--- Begin DOCUMENT SEGMENT ---
The history of Camelot’s Mario Tennis games is as colourful as John McEnroe’s vocabulary. The charming Game Boy and GBA iterations remain the most admired, with their enjoyable mix of arcade antics and role-playing narratives striking the right balance of on-court action and Nintendo whimsy.

Since then the series has had its aces and faults, with Mario Tennis Open on 3DS being another highlight, and the threadbare Mario Tennis Ultra Smash on Wii U, the nadir.

Anticipation for Mario Tennis Aces on Nintendo Switch was high, with fans of the series excited by the prospect of a revamped move set, and the inclusion of an RPG-like adventure mode. The response since release, however, has been mixed. Some players don’t appreciate the shortened match structure – but seem fine with having three Piranha Plants on court – and others have not been impressed by the whacky, fantasy-fuelled storyline that sees Luigi possessed by a ghostly tennis racket. My issues with the game lie elsewhere.

Mario Tennis Aces

Mario Tennis Aces is one of the most infuriating Nintendo releases in some time. Not because it’s crap, but because it comes so close to being an all-time great, only for some really silly little things to let it down.

First off, let me let me be clear: it’s a very good game. It gets the basics just right. The tennis matches are phenomenal. It has tight controls, precise movement, and a flexible range of shots that work in harmony to make each match ebb and flow as the upper-hand shifts from one player to the other.

The new Zone Shot power move – and its Zone Speed defence move – are initially hard to grasp, but once mastered they quickly become an integral and satisfying element of every match. I’m not the first to say that Mario Tennis Aces can feel like a fighting game, but it’s an appropriate comparison.

It’s all the more frustrating, then, to find the game let down some by some seemingly innocuous problems that would normally be polished away by Nintendo’s customary attention to detail.

So here are six things that stop Mario Tennis Aces becoming an all-time great.

1. The soundtrack

The music in Mario Tennis Aces make Toad’s voice sound positively seductive. It’s relentless. It’s not just upbeat, it’s like being trapped overnight in an early ‘90s discotheque, and force-fed hi-NRG game show theme tunes. The music loops and loops and loops, and, combined with the game’s overall difficulty, creates a real sweaty-palmed feeling of anxiety. The game’s best tunes are in fact saved for when you lose, with a slow jazz number offering a brief moment of respite.
--- End DOCUMENT SEGMENT ---
--- Begin GIVEN DATA ---
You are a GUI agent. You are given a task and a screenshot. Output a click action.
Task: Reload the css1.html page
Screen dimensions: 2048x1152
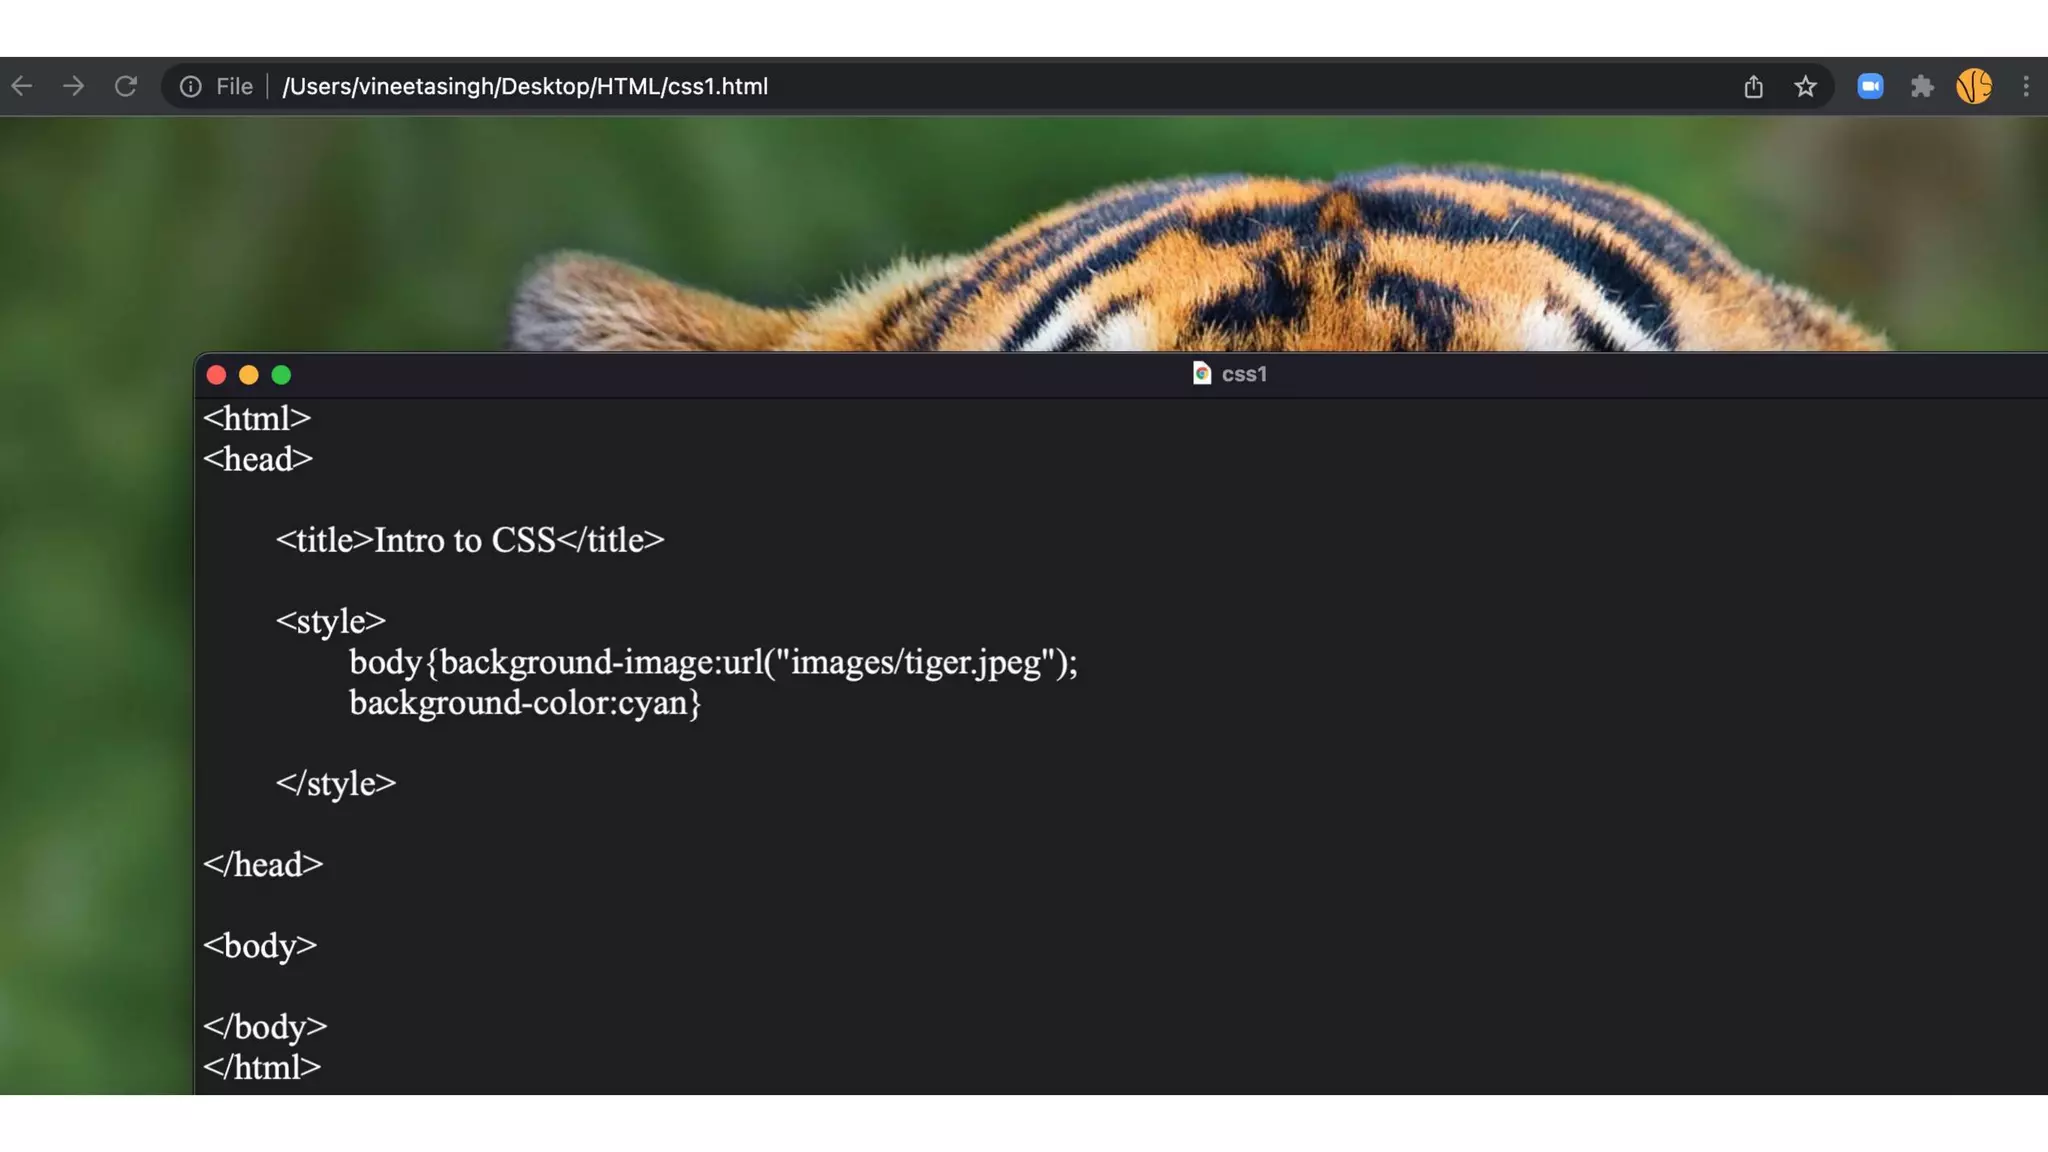point(126,87)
--- End GIVEN DATA ---
### WRITTEN INSTRUCTION A:
Say whether each statement agrees with the Mario Tennis Aces review, answering yes or no and quoting the deciding words: (i) The Game Boy and GBA games remain the most admired in the series. (ii) Mario Tennis Ultra Smash was released on 3DS. (iii) The game's best tunes play when you win.
### WRITTEN INSTRUCTION B:
Print the part of the Mario Tennis Aces review from "Anticipation for Mario" up to and including "let it down.", word for word.
### WRITTEN INSTRUCTION C:
Carry on the Mario Tennis Aces review from its last sentence.

### EXPECTED OUTPUT A:
(i) Yes: "The charming Game Boy and GBA iterations remain the most admired"
(ii) No: "the threadbare Mario Tennis Ultra Smash on Wii U, the nadir"
(iii) No: "The game’s best tunes are in fact saved for when you lose"

### EXPECTED OUTPUT B:
Anticipation for Mario Tennis Aces on Nintendo Switch was high, with fans of the series excited by the prospect of a revamped move set, and the inclusion of an RPG-like adventure mode. The response since release, however, has been mixed. Some players don’t appreciate the shortened match structure – but seem fine with having three Piranha Plants on court – and others have not been impressed by the whacky, fantasy-fuelled storyline that sees Luigi possessed by a ghostly tennis racket. My issues with the game lie elsewhere.

Mario Tennis Aces

Mario Tennis Aces is one of the most infuriating Nintendo releases in some time. Not because it’s crap, but because it comes so close to being an all-time great, only for some really silly little things to let it down.

### EXPECTED OUTPUT C:
2. Slow restarts and unskippable cutscenes

In 2018 there can be no excuse for waiting the best part of a minute to restart a mini-game you’ve just lost. But that’s what happens in Mario Tennis Aces. If you fail one of the Adventure Mode missions – which can happen quickly and frequently – you are treated to Mario and Toad musing on their defeat before having to select and load the mission once again. The loading I can accept, but non-skippable dialogue scenes in the wake of every single failure are real mood killer.

Mario Tennis Aces

3. Lack of player statistics

Unlike other similar Nintendo games – Mario Kart 8 being the obvious example – Mario Tennis Aces does a terrible job of tracking progress. It would be really nice, for example, if the game simply recorded the number matches played, along with wins, losses, and the total numbers of successful trick shots. The complexity of the game means there are a wealth of things that could be measured, and it would nice to have a ongoing record of my abilities and achievements, even it would likely be a sobering read.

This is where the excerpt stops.